Following the success of pig organ transplants, scientists decided to specifically raise pigs to serve as human heart donors.
German biotechnologists are going to grow genetically modified pigs, which will serve as heart donors for humans. The first generation of animals will be born this year, and by 2025 the organs of such pigs are planned to be used in clinical trials.
The idea gave rise to a heated discussion in society: supporters consider it salvation for terminally ill people, and opponents accuse it of being unethical towards animals.
Human-pig transplants: What do we know?
The last six months have been rich in innovative operations for transplanting animal organs to humans. First, doctors in New York connected a pig kidney to a woman who had previously been diagnosed with brain death.
For three days, the researchers found no signs of rejection or damage to the kidney – the organ functioned and even reduced the woman’s blood levels of creatinine, which she had increased due to kidney failure.
The second porcine kidney transplant to a brain-dead patient was performed by surgeons at the University of Alabama. This time, the doctors connected two kidneys to the patient and also did not notice any signs of rejection of the organ, which immediately after the transplant began to filter urine.
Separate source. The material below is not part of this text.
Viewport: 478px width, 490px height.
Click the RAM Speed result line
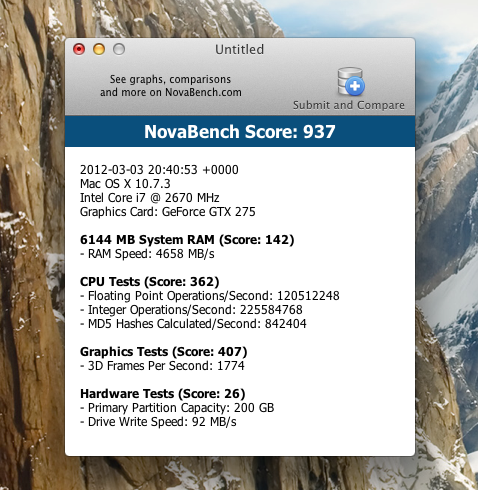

Doctors from the University of Maryland went one step further and transplanted an organ from a pig into a human with a living brain, although in this case, it was not about the kidneys, but about the heart. The recipient was a dying man who was deemed unfit to receive a human organ donor, so the experimental operation was his last chance at life. After the transplant, the man felt good, and his heart functioned normally and pumped blood.
Scientists will raise pigs specifically for heart transplants
Eckhard Wolf and his colleagues at the Ludwig-Maximilian University, following the success of pig organ transplants, decided to specifically raise pigs to serve as human heart donors. The fact is that in all these operations, organs from genetically modified animals were used – they turned off the genes encoding immunogenic molecules and introduced into the genome six additional genes that are responsible for immune tolerance. The human body is less likely to reject such modified organs.
Wolf and colleagues plan to reduce the number of genetic modifications to five in order to create the founders of the line, and then they will raise their descendants. They want to receive the first generation already this year, and by 2025 they plan to start using organs from such animals in clinical trials for animal organ transplants.
Wolf’s idea immediately had both supporters and opponents. The former says that xenotransplantation (that is, a transplant from one species to another) is an excellent way out for people who have been waiting for donor organs for years, and sometimes not at all. Opponents question the ethics of this approach and argue that animals should not serve as “organ factories” for humans.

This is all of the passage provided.